I have my wind equipment 32 feet off the ground on top of a Rohn 25G tower. This gets it above the post oak trees that surround it. From what I see on the CWOP listings with many winds unusually light and erratic, I think a lot of people do not provide proper exposure for their anemometers and there seems to be little effort going on to address this.

My wind equipment is not quite all the way up there, as I'm not climbing any higher until I re-tension the guy wires, but there it is. This anemometer survived the May 10 tornado. Unfortunately I didn't get any readings from that since I didn't have a 9V battery in it, but I would estimate it might have registered a 70 mph gust based on the damage I saw. There's also temperature gauges in a ventilated instrument housing (made by Davis), not pictured.

The area around the base of the tower has been co-opted for a chicken pen.

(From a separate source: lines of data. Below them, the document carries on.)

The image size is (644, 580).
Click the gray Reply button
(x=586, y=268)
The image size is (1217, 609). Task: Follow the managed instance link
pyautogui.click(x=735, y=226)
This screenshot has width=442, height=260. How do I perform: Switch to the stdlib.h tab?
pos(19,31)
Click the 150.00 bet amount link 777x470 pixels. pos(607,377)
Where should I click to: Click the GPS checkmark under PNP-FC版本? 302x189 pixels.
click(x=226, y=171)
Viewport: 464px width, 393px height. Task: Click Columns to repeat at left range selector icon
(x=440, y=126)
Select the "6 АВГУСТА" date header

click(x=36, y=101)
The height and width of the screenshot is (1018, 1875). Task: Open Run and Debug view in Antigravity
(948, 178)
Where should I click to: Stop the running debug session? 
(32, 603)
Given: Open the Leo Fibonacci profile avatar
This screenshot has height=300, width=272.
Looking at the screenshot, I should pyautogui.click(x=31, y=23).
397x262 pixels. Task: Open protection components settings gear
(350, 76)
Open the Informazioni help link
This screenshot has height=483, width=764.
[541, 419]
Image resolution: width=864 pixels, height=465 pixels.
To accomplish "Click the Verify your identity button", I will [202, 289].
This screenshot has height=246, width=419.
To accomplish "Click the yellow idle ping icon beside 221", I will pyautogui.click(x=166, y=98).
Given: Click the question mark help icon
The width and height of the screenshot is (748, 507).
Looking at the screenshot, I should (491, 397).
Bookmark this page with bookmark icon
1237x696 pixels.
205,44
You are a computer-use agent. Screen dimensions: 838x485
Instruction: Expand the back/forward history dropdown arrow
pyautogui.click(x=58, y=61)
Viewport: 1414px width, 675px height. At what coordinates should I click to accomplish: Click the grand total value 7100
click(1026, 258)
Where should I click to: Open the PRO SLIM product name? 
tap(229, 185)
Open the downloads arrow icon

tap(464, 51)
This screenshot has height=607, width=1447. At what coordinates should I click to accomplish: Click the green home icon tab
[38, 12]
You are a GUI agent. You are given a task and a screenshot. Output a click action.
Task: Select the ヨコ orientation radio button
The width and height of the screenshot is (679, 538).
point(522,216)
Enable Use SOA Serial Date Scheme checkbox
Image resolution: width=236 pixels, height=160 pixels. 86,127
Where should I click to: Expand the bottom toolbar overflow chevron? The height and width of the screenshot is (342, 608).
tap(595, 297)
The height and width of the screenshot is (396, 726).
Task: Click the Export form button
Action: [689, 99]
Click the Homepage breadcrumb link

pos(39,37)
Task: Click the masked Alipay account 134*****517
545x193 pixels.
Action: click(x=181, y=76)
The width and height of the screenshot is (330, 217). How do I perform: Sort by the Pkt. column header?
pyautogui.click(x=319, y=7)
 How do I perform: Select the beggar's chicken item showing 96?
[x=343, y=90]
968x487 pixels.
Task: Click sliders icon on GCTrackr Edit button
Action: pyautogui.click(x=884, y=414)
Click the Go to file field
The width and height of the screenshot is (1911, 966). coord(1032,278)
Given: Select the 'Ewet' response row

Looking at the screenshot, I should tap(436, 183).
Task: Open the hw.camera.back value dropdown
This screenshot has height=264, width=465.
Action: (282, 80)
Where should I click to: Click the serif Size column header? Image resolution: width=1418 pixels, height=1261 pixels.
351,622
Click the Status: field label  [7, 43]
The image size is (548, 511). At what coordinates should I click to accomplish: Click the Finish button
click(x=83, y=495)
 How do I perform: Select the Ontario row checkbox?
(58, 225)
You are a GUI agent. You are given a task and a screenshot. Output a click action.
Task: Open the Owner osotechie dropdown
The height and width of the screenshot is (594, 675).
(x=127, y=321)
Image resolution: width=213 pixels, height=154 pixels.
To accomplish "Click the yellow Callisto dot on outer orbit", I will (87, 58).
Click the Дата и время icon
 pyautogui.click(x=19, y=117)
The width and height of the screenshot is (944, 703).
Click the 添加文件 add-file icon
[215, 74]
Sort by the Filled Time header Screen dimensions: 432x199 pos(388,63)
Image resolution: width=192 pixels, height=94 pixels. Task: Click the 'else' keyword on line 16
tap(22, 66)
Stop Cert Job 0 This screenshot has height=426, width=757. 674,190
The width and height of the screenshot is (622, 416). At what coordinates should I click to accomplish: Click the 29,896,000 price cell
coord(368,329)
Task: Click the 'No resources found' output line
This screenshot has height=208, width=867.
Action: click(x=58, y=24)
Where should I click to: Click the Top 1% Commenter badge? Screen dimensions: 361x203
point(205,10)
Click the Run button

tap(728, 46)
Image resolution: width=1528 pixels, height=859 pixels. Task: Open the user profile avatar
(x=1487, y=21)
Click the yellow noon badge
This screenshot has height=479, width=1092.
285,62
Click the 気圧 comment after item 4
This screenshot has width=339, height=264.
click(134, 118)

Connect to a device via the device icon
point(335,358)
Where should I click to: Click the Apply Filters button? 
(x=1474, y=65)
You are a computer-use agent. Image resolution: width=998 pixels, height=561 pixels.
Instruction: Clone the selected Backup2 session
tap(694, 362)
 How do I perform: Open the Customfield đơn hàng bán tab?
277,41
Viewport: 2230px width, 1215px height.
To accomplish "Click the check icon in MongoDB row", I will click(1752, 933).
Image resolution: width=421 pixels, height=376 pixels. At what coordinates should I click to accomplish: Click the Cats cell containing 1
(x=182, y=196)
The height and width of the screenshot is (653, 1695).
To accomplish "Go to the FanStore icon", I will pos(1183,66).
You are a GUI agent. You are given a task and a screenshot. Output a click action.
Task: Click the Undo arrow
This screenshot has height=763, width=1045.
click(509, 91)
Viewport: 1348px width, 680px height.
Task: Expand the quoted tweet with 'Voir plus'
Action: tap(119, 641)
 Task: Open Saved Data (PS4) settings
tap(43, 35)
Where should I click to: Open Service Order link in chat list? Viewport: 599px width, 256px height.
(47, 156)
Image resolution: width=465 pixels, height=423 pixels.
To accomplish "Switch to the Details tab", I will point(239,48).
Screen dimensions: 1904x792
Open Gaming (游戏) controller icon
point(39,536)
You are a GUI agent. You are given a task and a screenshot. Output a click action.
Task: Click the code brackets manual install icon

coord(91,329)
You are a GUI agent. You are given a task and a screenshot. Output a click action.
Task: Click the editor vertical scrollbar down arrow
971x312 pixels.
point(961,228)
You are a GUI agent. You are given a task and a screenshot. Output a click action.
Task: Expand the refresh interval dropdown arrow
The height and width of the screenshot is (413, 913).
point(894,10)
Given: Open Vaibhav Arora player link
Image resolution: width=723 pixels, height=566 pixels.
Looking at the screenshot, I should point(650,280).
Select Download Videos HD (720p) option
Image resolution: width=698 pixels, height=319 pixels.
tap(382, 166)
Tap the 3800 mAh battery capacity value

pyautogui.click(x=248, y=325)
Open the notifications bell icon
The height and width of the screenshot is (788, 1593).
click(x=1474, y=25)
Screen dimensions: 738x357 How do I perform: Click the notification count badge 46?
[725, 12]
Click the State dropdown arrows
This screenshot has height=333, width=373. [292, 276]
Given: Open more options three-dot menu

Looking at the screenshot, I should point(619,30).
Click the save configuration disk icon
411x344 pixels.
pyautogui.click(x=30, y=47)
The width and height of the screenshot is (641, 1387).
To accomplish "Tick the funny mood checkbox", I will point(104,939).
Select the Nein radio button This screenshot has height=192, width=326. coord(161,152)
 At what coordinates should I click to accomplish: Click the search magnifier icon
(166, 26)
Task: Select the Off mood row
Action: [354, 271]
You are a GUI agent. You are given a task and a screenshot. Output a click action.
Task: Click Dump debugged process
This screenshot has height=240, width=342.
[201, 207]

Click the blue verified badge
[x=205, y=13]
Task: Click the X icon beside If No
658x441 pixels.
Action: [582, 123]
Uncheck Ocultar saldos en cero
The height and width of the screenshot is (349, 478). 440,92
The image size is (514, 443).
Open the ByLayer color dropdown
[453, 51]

The wires run about 100 feet over Cat 5 cable to a 10-year old Davis Monitor II system seen here. It's strange that I never realized that the Monitor II data connection was Cat 5 until earlier this year. Years ago I remember trying RJ61 cable and finding it didn't work, but one day I plugged in an Ethernet cable and ouila. I used to use Davis Weatherlink but gave up on it as it's extremely prone to lockups, presumably since it uses the weather station to perform most of the processing (this method seems klunky and prone to transfer errors). I now use Weather Display, which simply reads the packets coming off the station and does all climatological processing right there on the computer. Weather Display is a mess as far as the user interface, but makes up for it in terms of reliability and flexibility. It even allows calibration of the values, which is important as I compared the numbers against a sling psychrometer and found that the Davis unit was reading a few degrees too high.